(Task item): Would you retype every line below without changing anything?

(Data extract):
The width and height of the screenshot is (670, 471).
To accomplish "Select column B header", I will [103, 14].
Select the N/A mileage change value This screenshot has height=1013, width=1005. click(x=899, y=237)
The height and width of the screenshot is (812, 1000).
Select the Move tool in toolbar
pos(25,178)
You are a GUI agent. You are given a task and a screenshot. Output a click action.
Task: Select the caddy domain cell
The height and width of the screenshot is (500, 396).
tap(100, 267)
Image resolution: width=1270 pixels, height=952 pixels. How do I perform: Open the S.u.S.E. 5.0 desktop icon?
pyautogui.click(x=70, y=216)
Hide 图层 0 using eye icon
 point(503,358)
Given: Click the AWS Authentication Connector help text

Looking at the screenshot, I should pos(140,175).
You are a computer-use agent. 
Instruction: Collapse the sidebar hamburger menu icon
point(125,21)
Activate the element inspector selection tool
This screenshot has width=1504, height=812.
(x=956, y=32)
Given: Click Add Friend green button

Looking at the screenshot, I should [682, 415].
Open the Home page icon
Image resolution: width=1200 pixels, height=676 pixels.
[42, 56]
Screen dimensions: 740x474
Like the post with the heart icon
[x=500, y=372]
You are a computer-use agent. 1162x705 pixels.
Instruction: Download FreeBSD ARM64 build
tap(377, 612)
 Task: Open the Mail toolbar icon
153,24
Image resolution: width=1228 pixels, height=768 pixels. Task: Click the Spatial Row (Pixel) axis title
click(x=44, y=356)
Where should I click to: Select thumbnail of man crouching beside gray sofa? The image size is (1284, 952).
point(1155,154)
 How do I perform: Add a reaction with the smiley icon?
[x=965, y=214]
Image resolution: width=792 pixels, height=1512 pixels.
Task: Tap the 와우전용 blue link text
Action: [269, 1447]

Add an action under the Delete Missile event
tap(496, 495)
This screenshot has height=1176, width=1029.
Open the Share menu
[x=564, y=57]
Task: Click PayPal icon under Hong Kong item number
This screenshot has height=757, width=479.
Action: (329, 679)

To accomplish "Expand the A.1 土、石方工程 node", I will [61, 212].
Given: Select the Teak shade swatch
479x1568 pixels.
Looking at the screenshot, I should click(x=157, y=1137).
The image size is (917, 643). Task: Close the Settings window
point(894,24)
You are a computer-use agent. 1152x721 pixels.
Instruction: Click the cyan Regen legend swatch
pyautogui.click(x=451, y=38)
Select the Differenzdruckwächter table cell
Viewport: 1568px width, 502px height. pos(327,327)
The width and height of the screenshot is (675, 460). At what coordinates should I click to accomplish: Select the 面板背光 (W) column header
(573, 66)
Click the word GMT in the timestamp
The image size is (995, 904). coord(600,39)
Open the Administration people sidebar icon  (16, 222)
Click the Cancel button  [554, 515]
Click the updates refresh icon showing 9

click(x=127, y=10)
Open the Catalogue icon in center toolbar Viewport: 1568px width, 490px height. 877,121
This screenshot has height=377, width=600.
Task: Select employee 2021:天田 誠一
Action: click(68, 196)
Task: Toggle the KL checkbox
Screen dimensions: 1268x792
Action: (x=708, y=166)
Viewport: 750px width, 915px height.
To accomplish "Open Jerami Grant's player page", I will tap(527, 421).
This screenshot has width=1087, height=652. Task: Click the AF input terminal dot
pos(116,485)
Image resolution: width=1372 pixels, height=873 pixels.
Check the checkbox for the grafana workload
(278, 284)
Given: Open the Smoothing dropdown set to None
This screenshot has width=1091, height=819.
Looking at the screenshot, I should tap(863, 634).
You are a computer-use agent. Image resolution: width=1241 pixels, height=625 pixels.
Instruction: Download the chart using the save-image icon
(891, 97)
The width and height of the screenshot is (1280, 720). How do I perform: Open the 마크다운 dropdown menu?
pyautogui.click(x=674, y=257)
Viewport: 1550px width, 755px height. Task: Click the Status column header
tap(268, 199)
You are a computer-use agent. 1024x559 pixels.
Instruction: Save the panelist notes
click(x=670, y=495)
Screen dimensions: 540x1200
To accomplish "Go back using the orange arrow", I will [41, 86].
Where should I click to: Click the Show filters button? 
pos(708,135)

(Result for this task):
The width and height of the screenshot is (670, 471).
To accomplish "Select column B header", I will [103, 14].
Select the N/A mileage change value This screenshot has height=1013, width=1005. click(x=899, y=237)
The height and width of the screenshot is (812, 1000).
Select the Move tool in toolbar
pos(25,178)
You are a GUI agent. You are given a task and a screenshot. Output a click action.
Task: Select the caddy domain cell
The height and width of the screenshot is (500, 396).
tap(100, 267)
Image resolution: width=1270 pixels, height=952 pixels. How do I perform: Open the S.u.S.E. 5.0 desktop icon?
pyautogui.click(x=70, y=216)
Hide 图层 0 using eye icon
 point(503,358)
Given: Click the AWS Authentication Connector help text

Looking at the screenshot, I should pos(140,175).
You are a computer-use agent. 
Instruction: Collapse the sidebar hamburger menu icon
point(125,21)
Activate the element inspector selection tool
This screenshot has width=1504, height=812.
(x=956, y=32)
Given: Click Add Friend green button

Looking at the screenshot, I should [682, 415].
Open the Home page icon
Image resolution: width=1200 pixels, height=676 pixels.
[42, 56]
Screen dimensions: 740x474
Like the post with the heart icon
[x=500, y=372]
You are a computer-use agent. 1162x705 pixels.
Instruction: Download FreeBSD ARM64 build
tap(377, 612)
 Task: Open the Mail toolbar icon
153,24
Image resolution: width=1228 pixels, height=768 pixels. Task: Click the Spatial Row (Pixel) axis title
click(x=44, y=356)
Where should I click to: Select thumbnail of man crouching beside gray sofa? The image size is (1284, 952).
point(1155,154)
 How do I perform: Add a reaction with the smiley icon?
[x=965, y=214]
Image resolution: width=792 pixels, height=1512 pixels.
Task: Tap the 와우전용 blue link text
Action: [269, 1447]

Add an action under the Delete Missile event
tap(496, 495)
This screenshot has height=1176, width=1029.
Open the Share menu
[x=564, y=57]
Task: Click PayPal icon under Hong Kong item number
This screenshot has height=757, width=479.
Action: (329, 679)

To accomplish "Expand the A.1 土、石方工程 node", I will [61, 212].
Given: Select the Teak shade swatch
479x1568 pixels.
Looking at the screenshot, I should click(x=157, y=1137).
The image size is (917, 643). Task: Close the Settings window
point(894,24)
You are a computer-use agent. 1152x721 pixels.
Instruction: Click the cyan Regen legend swatch
pyautogui.click(x=451, y=38)
Select the Differenzdruckwächter table cell
Viewport: 1568px width, 502px height. pos(327,327)
The width and height of the screenshot is (675, 460). At what coordinates should I click to accomplish: Select the 面板背光 (W) column header
(573, 66)
Click the word GMT in the timestamp
The image size is (995, 904). coord(600,39)
Open the Administration people sidebar icon  (16, 222)
Click the Cancel button  [554, 515]
Click the updates refresh icon showing 9

click(x=127, y=10)
Open the Catalogue icon in center toolbar Viewport: 1568px width, 490px height. 877,121
This screenshot has height=377, width=600.
Task: Select employee 2021:天田 誠一
Action: click(68, 196)
Task: Toggle the KL checkbox
Screen dimensions: 1268x792
Action: (x=708, y=166)
Viewport: 750px width, 915px height.
To accomplish "Open Jerami Grant's player page", I will tap(527, 421).
This screenshot has width=1087, height=652. Task: Click the AF input terminal dot
pos(116,485)
Image resolution: width=1372 pixels, height=873 pixels.
Check the checkbox for the grafana workload
(278, 284)
Given: Open the Smoothing dropdown set to None
This screenshot has width=1091, height=819.
Looking at the screenshot, I should tap(863, 634).
You are a computer-use agent. Image resolution: width=1241 pixels, height=625 pixels.
Instruction: Download the chart using the save-image icon
(891, 97)
The width and height of the screenshot is (1280, 720). How do I perform: Open the 마크다운 dropdown menu?
pyautogui.click(x=674, y=257)
Viewport: 1550px width, 755px height. Task: Click the Status column header
tap(268, 199)
You are a computer-use agent. 1024x559 pixels.
Instruction: Save the panelist notes
click(x=670, y=495)
Screen dimensions: 540x1200
To accomplish "Go back using the orange arrow", I will [41, 86].
Where should I click to: Click the Show filters button? 
pos(708,135)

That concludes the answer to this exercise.